Has escrito sobre la censura, sobre todo en torno a la pornografía. ¿Podrías explicar tu postura?
-Estoy en contra de toda policía, ¿no? En Porno y posporno [2011] hablo de la invención del porno; hasta el año 50 y algo la policía y los jueces se hacían cargo de la censura de la literatura, pero después la pornografía pasó a ser mucho más importante en el terreno de la imagen, con la fotografía o el cine, y como que se olvidaron de la literatura. Ahora la censura va por otros medios; el juez y la policía, como la religión, han perdido su preponderancia, y ¿quién ejerce la censura?: las editoriales y los medios de comunicación. Es un nuevo mundo, no sé si amoroso, pero nuevo.
¿Mejor?
-Creo que ha cambiado para bien, salvo que venga [Donald] Trump o algún otro monstruo, pero tampoco va a poder hacer retroceder el reloj, aunque ya se ha vuelto atrás en la historia. Por ejemplo, Rusia era un país donde, después de la revolución de 1905, el zar había autorizado el parlamento, la libertad de prensa y los partidos políticos, y todo eso funcionó hasta 1917. Es decir que las autoridades eran legítimas cuando Lenin dio un golpe contra el Parlamento. Creo que Rusia nunca se recuperó de eso que se llamó revolución bolchevique, porque aniquiló todas las instituciones que se consideraban burguesas pero que son las que conocemos nosotros, las que inventó Montesquieu. Por supuesto que todas las llamadas democracias pueden ser horribles, funcionar muy mal y ser corruptas, pero por lo menos hay cierta posibilidad de contralor mediante la división de poderes y las elecciones; no conozco algo mejor.
Hablabas de Montesquieu y a menudo citás a “las luces”. ¿Dirías que tu espíritu es ilustrado?
-Sí, y no le creo demasiado a [Theodor] Adorno, que fue mi profesor, cuando habla de la Ilustración como un proceso que favorece el surgimiento de fuerzas oscuras. Mi héroe es [Immanuel] Kant y su ¿Qué es la ilustración?, que al final de su vida Foucault comenta y expande, cuando se pregunta “¿qué es la ilustración ahora?” y la asocia con las políticas de minorías; esa es la línea a la que yo adhiero en principio, con todos los matices que correspondan. Pero Kant lo dice muy claro: la autoridad ya no es el libro, ni el médico, ni la autoridad religiosa, ni la autoridad política; la autoridad soy yo. Es mi pensamiento. Y mi derecho no es sólo a pensar en secreto, sino a que eso pueda hacerse público. Y ahí está todo.

◆ Datos registrados
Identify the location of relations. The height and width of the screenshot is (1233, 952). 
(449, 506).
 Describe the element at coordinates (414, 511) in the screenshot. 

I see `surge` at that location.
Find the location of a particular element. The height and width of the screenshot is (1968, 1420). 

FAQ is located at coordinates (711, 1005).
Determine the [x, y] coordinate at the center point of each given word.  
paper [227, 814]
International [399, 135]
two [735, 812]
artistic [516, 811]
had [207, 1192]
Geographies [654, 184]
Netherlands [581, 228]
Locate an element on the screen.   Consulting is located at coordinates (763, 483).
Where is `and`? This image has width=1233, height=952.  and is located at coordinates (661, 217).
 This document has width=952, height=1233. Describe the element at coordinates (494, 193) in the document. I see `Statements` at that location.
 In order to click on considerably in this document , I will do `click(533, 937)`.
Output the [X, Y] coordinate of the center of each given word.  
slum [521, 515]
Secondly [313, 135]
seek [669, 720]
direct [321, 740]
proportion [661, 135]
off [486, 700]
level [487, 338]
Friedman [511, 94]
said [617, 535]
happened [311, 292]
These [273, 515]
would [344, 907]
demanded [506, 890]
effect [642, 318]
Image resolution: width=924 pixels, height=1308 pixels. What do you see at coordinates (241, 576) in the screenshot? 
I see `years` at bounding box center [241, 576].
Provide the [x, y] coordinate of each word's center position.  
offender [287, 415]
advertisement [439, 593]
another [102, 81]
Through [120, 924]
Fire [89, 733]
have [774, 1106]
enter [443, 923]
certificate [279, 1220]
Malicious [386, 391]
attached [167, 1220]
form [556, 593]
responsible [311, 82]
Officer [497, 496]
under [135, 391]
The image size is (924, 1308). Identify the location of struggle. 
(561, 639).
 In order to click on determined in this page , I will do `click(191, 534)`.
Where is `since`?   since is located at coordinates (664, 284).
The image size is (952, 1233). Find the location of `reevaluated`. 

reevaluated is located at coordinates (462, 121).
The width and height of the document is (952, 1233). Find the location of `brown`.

◆ Aplica lo leído
1. Responde según la entrevista:
(a) ¿Hasta qué época se hacían cargo la policía y los jueces de la censura de la literatura?
(b) ¿Entre qué momentos funcionaron en Rusia el parlamento, la libertad de prensa y los partidos políticos?
(c) ¿Quién fue el profesor de quien responde las preguntas?
2. ¿Puedes transcribir de la entrevista el fragmento que va desde "-Estoy en contra" hasta "amoroso, pero nuevo."?

◆ Soluciones por tarea
1.
(a) Hasta el año 50 y algo.
(b) Desde después de la revolución de 1905 hasta 1917.
(c) Theodor Adorno.

2.
-Estoy en contra de toda policía, ¿no? En Porno y posporno [2011] hablo de la invención del porno; hasta el año 50 y algo la policía y los jueces se hacían cargo de la censura de la literatura, pero después la pornografía pasó a ser mucho más importante en el terreno de la imagen, con la fotografía o el cine, y como que se olvidaron de la literatura. Ahora la censura va por otros medios; el juez y la policía, como la religión, han perdido su preponderancia, y ¿quién ejerce la censura?: las editoriales y los medios de comunicación. Es un nuevo mundo, no sé si amoroso, pero nuevo.